Muneyaki, Hitatsura....production notes

On 9/08/22 I finished an interesting blade. I worked in Soshu style. Hon san mai packet, hardening without clay. Resulting in a choji with a wide nioi and muneyaki at about 70% of the length of the mune. Some would classify this as a hitatsura hamon. 

There are some interesting hitatsura blades among historical swords. Personally, I love the ko wakizashi from Hiromitsu. Massive, generous and confident choji with lots of tobiyaki and muneyaki and utsuri. Some interesting hitatsura are Bizen Osafune, by Sukesada and others. Also well known is a blade by Muramasa with hitatsura in monouchi. Or Hasebe. 

Customers sometimes ask me to create a blade with hitatsura hamon. How to create it?

You can use clay for coding. I don't like this. You have to heat the blade all the way through. In my opinion, such a blade will be hard and brittle. It may be a great work of art, but not a good blade for practice. Coded tobiyaki looks unnatural. They're sharply defined. It's like kitsch. I would try to avoid this way of creating hitatsura or distinctive muneyaki. If you want to use clay, code only ashi. A little denser over the middle of the blade towards the spine. Then heat the blade to an orange color. Let the temperature drop until the color disappears and then reheat as for Ichimonji. It will probably produce a Hitatsura. 

The second possibility is the natural formation of such hataraki. Yakiba. When using clay, it sometimes falls off. That may be the case with Muramasa's blade. I don't think that was the intention.
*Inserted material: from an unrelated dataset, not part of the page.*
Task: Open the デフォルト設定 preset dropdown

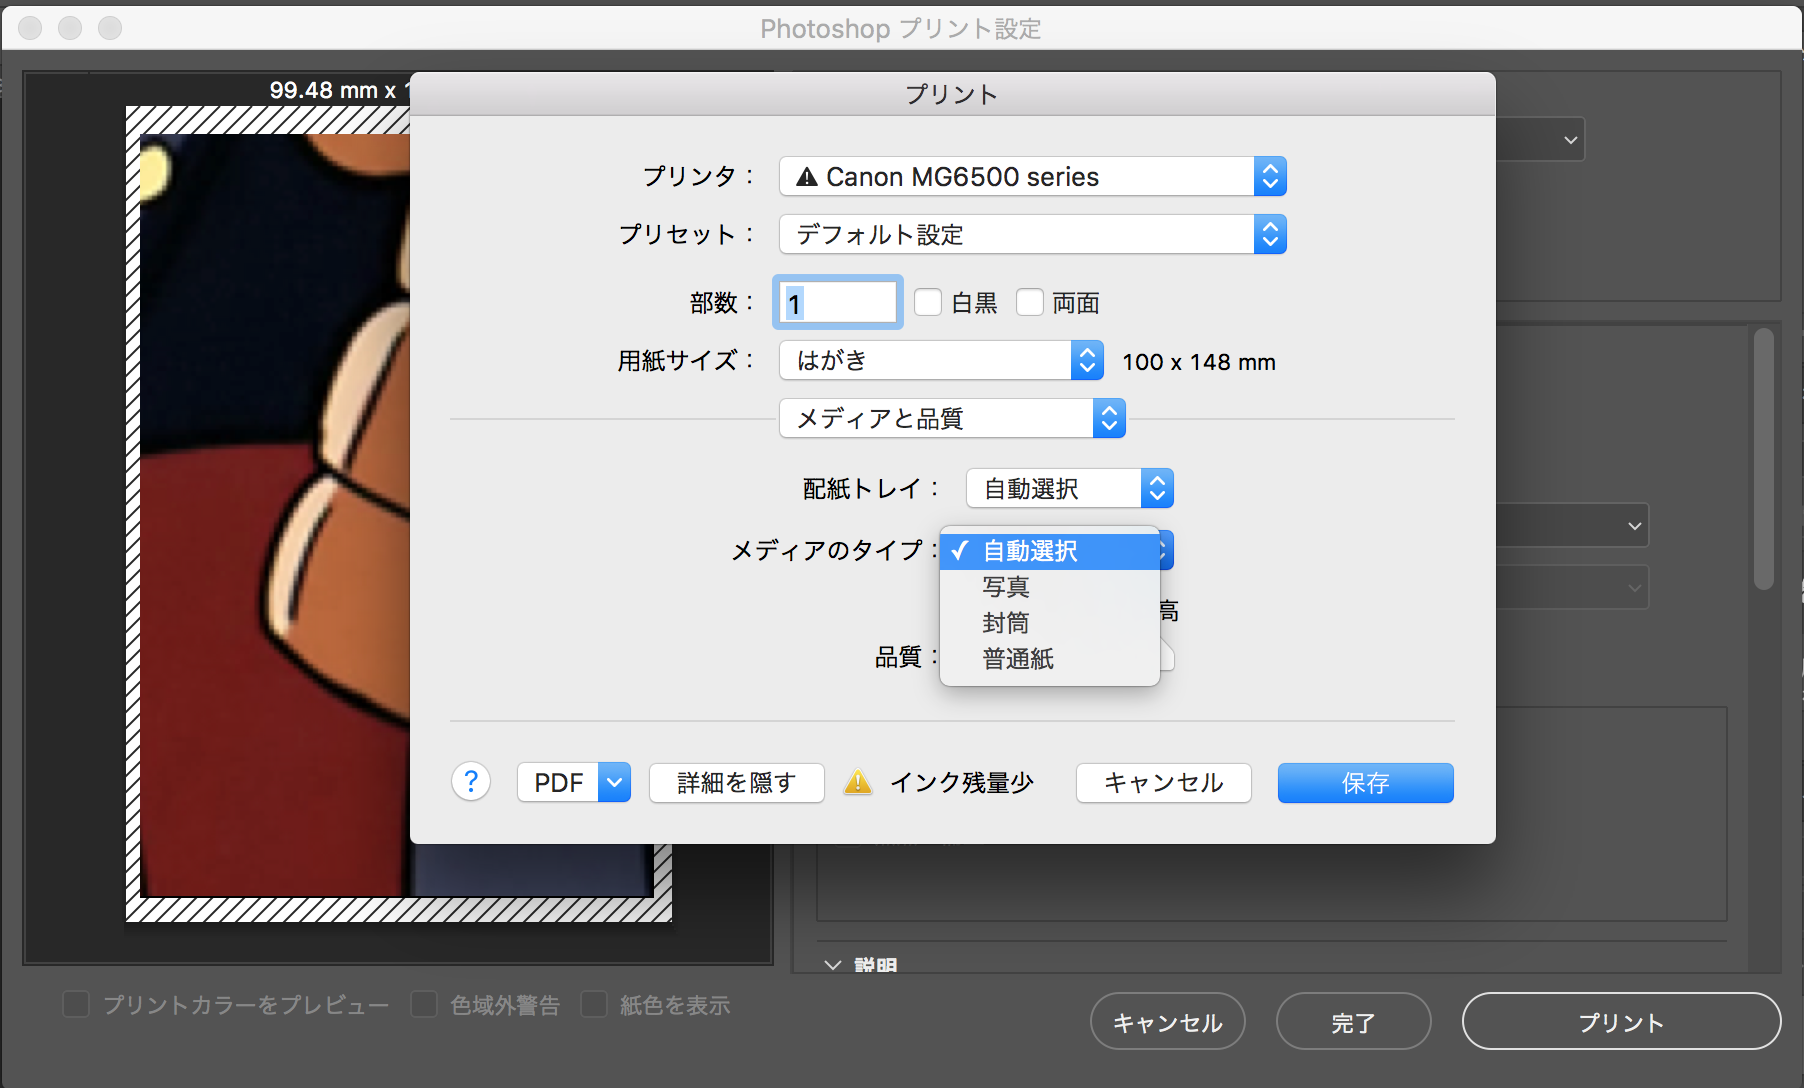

Without the use of clay, under optimal conditions, a beautiful hitatsura hamon will emerge. The optimum carbon content of the steel, the optimum heating, the temperature of the blade and its distribution at the moment of hardening must meet. Then it is very natural and beautiful. The tobiyaki border is softer to the eye. It's like many things in nature. Natural, beautiful, breathtaking. But we have to rely on chance. We can try and create optimal conditions. Sometimes the reward comes.